| What the exercise asks |
Copy every line that holds the string "computer" from the data below.

───── Extracted entries ─────

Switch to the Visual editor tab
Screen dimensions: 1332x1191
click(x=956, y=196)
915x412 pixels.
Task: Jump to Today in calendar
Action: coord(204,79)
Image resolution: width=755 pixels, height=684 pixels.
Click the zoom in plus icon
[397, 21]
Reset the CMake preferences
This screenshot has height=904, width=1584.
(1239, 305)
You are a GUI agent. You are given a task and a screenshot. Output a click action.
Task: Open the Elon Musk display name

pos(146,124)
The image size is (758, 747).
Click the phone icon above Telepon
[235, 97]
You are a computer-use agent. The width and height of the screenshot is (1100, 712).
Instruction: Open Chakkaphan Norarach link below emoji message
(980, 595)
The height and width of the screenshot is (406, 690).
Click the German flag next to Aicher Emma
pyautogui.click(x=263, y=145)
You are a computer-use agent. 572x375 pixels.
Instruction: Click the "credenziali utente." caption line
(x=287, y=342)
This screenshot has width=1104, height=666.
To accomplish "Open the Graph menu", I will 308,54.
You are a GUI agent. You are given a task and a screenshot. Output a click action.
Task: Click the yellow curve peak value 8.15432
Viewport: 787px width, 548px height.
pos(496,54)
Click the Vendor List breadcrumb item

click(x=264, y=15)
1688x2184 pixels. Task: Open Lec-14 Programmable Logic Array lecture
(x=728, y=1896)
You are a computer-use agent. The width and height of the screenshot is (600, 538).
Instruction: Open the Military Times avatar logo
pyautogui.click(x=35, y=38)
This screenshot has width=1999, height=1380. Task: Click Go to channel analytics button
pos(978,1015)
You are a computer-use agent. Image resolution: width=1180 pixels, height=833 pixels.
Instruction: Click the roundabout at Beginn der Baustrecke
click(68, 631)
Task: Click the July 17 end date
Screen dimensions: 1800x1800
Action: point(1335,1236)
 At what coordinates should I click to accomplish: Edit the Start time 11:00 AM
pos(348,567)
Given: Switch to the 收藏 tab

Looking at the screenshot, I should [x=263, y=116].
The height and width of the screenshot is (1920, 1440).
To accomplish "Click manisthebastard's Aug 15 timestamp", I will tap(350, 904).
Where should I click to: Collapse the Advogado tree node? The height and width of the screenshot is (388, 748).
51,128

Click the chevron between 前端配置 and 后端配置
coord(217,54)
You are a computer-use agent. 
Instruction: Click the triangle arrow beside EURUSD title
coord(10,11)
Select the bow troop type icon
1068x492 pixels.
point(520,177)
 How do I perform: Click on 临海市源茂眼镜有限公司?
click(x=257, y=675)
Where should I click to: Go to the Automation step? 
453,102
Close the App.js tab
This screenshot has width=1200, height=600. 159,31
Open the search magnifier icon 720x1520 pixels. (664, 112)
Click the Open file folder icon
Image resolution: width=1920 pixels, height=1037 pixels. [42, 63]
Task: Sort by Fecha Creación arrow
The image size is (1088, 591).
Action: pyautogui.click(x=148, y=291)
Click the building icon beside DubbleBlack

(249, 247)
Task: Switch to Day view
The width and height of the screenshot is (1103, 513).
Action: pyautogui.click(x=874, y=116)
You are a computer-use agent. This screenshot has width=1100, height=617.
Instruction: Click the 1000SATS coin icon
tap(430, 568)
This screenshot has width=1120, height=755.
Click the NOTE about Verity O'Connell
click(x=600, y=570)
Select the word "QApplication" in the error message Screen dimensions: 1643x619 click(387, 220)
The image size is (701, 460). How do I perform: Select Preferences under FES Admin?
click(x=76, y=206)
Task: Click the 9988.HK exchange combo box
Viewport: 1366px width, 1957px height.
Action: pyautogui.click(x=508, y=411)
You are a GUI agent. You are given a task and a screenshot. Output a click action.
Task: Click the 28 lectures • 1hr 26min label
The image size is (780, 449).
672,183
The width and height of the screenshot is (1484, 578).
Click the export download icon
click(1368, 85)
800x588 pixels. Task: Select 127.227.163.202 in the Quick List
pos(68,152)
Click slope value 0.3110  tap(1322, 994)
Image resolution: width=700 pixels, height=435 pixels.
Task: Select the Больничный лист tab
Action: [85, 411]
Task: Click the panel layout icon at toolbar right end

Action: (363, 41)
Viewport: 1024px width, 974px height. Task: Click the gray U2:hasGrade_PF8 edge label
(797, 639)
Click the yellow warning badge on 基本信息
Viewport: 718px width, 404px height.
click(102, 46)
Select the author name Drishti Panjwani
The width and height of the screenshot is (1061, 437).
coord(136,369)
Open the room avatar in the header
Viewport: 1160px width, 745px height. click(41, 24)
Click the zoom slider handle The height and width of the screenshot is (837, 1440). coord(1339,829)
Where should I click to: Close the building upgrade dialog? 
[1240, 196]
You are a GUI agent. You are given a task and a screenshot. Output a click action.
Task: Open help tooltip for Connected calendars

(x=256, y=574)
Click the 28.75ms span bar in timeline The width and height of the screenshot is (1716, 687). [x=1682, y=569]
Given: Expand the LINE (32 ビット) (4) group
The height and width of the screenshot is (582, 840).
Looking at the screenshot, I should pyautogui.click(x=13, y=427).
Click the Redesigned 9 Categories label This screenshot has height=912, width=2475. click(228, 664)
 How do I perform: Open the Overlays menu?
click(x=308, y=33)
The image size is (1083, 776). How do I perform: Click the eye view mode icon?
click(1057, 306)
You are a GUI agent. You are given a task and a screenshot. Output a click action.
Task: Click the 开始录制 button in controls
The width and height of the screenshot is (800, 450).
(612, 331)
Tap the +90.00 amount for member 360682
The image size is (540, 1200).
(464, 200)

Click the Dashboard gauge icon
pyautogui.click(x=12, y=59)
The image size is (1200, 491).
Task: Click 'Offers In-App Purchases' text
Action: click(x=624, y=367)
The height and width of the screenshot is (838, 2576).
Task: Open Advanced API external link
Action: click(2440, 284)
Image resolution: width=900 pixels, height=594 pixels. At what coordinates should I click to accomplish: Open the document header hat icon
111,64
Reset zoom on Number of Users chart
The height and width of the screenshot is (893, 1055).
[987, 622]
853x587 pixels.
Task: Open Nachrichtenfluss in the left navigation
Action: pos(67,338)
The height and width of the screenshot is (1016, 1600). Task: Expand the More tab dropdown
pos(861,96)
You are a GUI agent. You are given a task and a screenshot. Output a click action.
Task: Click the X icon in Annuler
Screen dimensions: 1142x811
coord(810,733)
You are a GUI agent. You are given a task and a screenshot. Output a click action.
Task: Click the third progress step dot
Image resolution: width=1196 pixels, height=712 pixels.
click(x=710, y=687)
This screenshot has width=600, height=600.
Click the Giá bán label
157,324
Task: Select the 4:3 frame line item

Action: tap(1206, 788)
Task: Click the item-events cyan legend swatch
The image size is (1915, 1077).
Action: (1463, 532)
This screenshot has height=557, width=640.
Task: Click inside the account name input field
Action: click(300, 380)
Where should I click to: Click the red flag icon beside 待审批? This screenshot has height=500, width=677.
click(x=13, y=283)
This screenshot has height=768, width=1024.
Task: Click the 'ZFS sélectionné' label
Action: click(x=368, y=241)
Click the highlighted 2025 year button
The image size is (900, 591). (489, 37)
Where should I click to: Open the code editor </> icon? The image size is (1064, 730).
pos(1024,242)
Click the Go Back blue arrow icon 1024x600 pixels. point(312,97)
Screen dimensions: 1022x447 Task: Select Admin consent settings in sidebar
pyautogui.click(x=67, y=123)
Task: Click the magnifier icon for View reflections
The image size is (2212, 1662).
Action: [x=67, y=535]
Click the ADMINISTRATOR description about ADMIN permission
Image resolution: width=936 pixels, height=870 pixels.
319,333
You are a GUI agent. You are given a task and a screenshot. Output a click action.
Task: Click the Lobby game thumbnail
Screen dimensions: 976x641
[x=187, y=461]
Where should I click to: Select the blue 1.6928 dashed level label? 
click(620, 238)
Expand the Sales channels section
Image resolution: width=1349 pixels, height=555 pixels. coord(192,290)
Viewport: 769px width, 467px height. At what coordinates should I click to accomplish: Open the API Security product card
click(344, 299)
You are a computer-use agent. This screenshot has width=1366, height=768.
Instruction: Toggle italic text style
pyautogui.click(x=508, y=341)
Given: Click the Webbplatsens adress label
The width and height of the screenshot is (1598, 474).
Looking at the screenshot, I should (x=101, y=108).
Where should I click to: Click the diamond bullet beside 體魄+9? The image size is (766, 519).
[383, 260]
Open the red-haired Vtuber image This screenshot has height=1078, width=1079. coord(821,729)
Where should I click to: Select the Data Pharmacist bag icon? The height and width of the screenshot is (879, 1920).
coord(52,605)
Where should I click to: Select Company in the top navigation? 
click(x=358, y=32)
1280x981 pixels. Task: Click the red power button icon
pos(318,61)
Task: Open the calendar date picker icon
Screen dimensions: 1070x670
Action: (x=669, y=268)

─────

| Exercise result |
You are a computer-use agent. The width and height of the screenshot is (1100, 712).
You are a computer-use agent. 572x375 pixels.
You are a computer-use agent. The width and height of the screenshot is (600, 538).
You are a computer-use agent. Image resolution: width=1180 pixels, height=833 pixels.
You are a computer-use agent. 
You are a computer-use agent. This screenshot has width=1100, height=617.
You are a computer-use agent. This screenshot has width=1366, height=768.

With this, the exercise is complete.